# TASK REQUIREMENTS
The whole of the data must be transcribed exactly.

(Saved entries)
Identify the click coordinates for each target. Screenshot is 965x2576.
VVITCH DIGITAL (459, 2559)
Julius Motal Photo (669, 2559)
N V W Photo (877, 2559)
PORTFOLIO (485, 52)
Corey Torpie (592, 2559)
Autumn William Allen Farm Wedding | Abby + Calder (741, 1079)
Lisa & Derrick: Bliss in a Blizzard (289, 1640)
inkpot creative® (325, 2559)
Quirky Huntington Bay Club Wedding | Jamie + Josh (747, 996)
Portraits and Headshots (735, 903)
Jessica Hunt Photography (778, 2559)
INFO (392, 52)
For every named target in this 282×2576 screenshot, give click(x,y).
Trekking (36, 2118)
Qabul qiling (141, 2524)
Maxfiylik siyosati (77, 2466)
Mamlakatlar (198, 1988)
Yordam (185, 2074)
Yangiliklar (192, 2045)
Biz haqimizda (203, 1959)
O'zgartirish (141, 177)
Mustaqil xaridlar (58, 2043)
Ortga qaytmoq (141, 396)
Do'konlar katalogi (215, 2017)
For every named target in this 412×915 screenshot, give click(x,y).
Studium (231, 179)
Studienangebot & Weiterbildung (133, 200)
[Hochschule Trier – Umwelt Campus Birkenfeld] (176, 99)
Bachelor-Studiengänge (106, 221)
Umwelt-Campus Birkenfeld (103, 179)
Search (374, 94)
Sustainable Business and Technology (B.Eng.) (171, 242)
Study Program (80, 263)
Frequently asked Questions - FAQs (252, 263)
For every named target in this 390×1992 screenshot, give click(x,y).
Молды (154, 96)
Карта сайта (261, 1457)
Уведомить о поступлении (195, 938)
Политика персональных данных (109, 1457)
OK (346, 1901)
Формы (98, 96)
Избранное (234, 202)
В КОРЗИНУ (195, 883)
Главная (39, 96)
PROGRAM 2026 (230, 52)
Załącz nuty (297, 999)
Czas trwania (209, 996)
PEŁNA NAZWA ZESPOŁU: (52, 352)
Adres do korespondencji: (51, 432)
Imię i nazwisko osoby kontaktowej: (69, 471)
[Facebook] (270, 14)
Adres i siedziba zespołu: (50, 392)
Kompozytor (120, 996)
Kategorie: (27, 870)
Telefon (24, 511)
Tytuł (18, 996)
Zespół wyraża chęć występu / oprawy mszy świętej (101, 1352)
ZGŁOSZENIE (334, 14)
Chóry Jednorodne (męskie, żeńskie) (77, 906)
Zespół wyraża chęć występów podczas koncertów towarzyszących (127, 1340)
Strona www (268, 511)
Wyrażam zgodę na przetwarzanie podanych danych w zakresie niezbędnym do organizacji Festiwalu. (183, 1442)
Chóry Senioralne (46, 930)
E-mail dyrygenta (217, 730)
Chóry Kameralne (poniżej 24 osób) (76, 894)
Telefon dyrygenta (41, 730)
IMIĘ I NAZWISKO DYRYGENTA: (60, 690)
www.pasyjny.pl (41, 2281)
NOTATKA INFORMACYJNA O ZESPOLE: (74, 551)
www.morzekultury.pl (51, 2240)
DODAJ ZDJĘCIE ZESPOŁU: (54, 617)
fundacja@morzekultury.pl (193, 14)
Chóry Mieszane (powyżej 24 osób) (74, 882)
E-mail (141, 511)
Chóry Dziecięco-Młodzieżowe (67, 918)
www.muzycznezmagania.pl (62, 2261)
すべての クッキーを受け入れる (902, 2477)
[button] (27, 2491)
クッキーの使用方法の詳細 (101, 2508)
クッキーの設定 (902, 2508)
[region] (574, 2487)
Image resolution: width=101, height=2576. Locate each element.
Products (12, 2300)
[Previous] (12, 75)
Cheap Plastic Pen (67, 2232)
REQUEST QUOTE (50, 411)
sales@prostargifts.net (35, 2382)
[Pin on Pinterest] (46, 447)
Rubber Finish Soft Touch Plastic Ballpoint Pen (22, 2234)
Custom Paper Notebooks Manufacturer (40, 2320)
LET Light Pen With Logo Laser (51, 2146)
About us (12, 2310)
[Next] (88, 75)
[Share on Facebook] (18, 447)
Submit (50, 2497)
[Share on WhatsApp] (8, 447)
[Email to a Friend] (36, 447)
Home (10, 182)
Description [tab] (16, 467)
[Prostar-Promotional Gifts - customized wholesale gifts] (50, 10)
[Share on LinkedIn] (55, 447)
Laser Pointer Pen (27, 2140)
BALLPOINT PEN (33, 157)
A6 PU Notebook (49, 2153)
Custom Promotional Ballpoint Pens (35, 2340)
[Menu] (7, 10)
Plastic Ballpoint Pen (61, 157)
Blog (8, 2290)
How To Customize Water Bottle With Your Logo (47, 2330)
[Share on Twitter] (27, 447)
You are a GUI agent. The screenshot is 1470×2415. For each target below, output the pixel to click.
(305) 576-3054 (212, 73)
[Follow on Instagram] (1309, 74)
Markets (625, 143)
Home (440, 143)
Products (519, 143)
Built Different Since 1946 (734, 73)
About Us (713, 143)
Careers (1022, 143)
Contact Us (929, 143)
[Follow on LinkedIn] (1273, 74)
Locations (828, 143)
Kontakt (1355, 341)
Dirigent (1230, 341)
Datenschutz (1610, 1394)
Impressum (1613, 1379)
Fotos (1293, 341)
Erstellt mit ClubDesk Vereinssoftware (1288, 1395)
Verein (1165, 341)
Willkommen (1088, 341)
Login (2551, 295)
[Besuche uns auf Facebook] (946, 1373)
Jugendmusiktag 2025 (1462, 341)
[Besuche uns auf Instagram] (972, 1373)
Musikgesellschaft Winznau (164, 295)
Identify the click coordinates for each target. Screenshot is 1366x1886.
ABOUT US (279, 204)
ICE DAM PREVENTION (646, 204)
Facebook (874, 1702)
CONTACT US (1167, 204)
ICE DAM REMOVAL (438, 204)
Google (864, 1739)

# RESPONSE
Identify the click coordinates for each target. Screenshot is 965x2576.
VVITCH DIGITAL (459, 2559)
Julius Motal Photo (669, 2559)
N V W Photo (877, 2559)
PORTFOLIO (485, 52)
Corey Torpie (592, 2559)
Autumn William Allen Farm Wedding | Abby + Calder (741, 1079)
Lisa & Derrick: Bliss in a Blizzard (289, 1640)
inkpot creative® (325, 2559)
Quirky Huntington Bay Club Wedding | Jamie + Josh (747, 996)
Portraits and Headshots (735, 903)
Jessica Hunt Photography (778, 2559)
INFO (392, 52)
For every named target in this 282×2576 screenshot, give click(x,y).
Trekking (36, 2118)
Qabul qiling (141, 2524)
Maxfiylik siyosati (77, 2466)
Mamlakatlar (198, 1988)
Yordam (185, 2074)
Yangiliklar (192, 2045)
Biz haqimizda (203, 1959)
O'zgartirish (141, 177)
Mustaqil xaridlar (58, 2043)
Ortga qaytmoq (141, 396)
Do'konlar katalogi (215, 2017)
For every named target in this 412×915 screenshot, give click(x,y).
Studium (231, 179)
Studienangebot & Weiterbildung (133, 200)
[Hochschule Trier – Umwelt Campus Birkenfeld] (176, 99)
Bachelor-Studiengänge (106, 221)
Umwelt-Campus Birkenfeld (103, 179)
Search (374, 94)
Sustainable Business and Technology (B.Eng.) (171, 242)
Study Program (80, 263)
Frequently asked Questions - FAQs (252, 263)
For every named target in this 390×1992 screenshot, give click(x,y).
Молды (154, 96)
Карта сайта (261, 1457)
Уведомить о поступлении (195, 938)
Политика персональных данных (109, 1457)
OK (346, 1901)
Формы (98, 96)
Избранное (234, 202)
В КОРЗИНУ (195, 883)
Главная (39, 96)
PROGRAM 2026 (230, 52)
Załącz nuty (297, 999)
Czas trwania (209, 996)
PEŁNA NAZWA ZESPOŁU: (52, 352)
Adres do korespondencji: (51, 432)
Imię i nazwisko osoby kontaktowej: (69, 471)
[Facebook] (270, 14)
Adres i siedziba zespołu: (50, 392)
Kompozytor (120, 996)
Kategorie: (27, 870)
Telefon (24, 511)
Tytuł (18, 996)
Zespół wyraża chęć występu / oprawy mszy świętej (101, 1352)
ZGŁOSZENIE (334, 14)
Chóry Jednorodne (męskie, żeńskie) (77, 906)
Zespół wyraża chęć występów podczas koncertów towarzyszących (127, 1340)
Strona www (268, 511)
Wyrażam zgodę na przetwarzanie podanych danych w zakresie niezbędnym do organizacji Festiwalu. (183, 1442)
Chóry Senioralne (46, 930)
E-mail dyrygenta (217, 730)
Chóry Kameralne (poniżej 24 osób) (76, 894)
Telefon dyrygenta (41, 730)
IMIĘ I NAZWISKO DYRYGENTA: (60, 690)
www.pasyjny.pl (41, 2281)
NOTATKA INFORMACYJNA O ZESPOLE: (74, 551)
www.morzekultury.pl (51, 2240)
DODAJ ZDJĘCIE ZESPOŁU: (54, 617)
fundacja@morzekultury.pl (193, 14)
Chóry Mieszane (powyżej 24 osób) (74, 882)
E-mail (141, 511)
Chóry Dziecięco-Młodzieżowe (67, 918)
www.muzycznezmagania.pl (62, 2261)
すべての クッキーを受け入れる (902, 2477)
[button] (27, 2491)
クッキーの使用方法の詳細 (101, 2508)
クッキーの設定 (902, 2508)
[region] (574, 2487)
Image resolution: width=101, height=2576. Locate each element.
Products (12, 2300)
[Previous] (12, 75)
Cheap Plastic Pen (67, 2232)
REQUEST QUOTE (50, 411)
sales@prostargifts.net (35, 2382)
[Pin on Pinterest] (46, 447)
Rubber Finish Soft Touch Plastic Ballpoint Pen (22, 2234)
Custom Paper Notebooks Manufacturer (40, 2320)
LET Light Pen With Logo Laser (51, 2146)
About us (12, 2310)
[Next] (88, 75)
[Share on Facebook] (18, 447)
Submit (50, 2497)
[Share on WhatsApp] (8, 447)
[Email to a Friend] (36, 447)
Home (10, 182)
Description [tab] (16, 467)
[Prostar-Promotional Gifts - customized wholesale gifts] (50, 10)
[Share on LinkedIn] (55, 447)
Laser Pointer Pen (27, 2140)
BALLPOINT PEN (33, 157)
A6 PU Notebook (49, 2153)
Custom Promotional Ballpoint Pens (35, 2340)
[Menu] (7, 10)
Plastic Ballpoint Pen (61, 157)
Blog (8, 2290)
How To Customize Water Bottle With Your Logo (47, 2330)
[Share on Twitter] (27, 447)
You are a GUI agent. The screenshot is 1470×2415. For each target below, output the pixel to click.
(305) 576-3054 (212, 73)
[Follow on Instagram] (1309, 74)
Markets (625, 143)
Home (440, 143)
Products (519, 143)
Built Different Since 1946 (734, 73)
About Us (713, 143)
Careers (1022, 143)
Contact Us (929, 143)
[Follow on LinkedIn] (1273, 74)
Locations (828, 143)
Kontakt (1355, 341)
Dirigent (1230, 341)
Datenschutz (1610, 1394)
Impressum (1613, 1379)
Fotos (1293, 341)
Erstellt mit ClubDesk Vereinssoftware (1288, 1395)
Verein (1165, 341)
Willkommen (1088, 341)
Login (2551, 295)
[Besuche uns auf Facebook] (946, 1373)
Jugendmusiktag 2025 (1462, 341)
[Besuche uns auf Instagram] (972, 1373)
Musikgesellschaft Winznau (164, 295)
Identify the click coordinates for each target. Screenshot is 1366x1886.
ABOUT US (279, 204)
ICE DAM PREVENTION (646, 204)
Facebook (874, 1702)
CONTACT US (1167, 204)
ICE DAM REMOVAL (438, 204)
Google (864, 1739)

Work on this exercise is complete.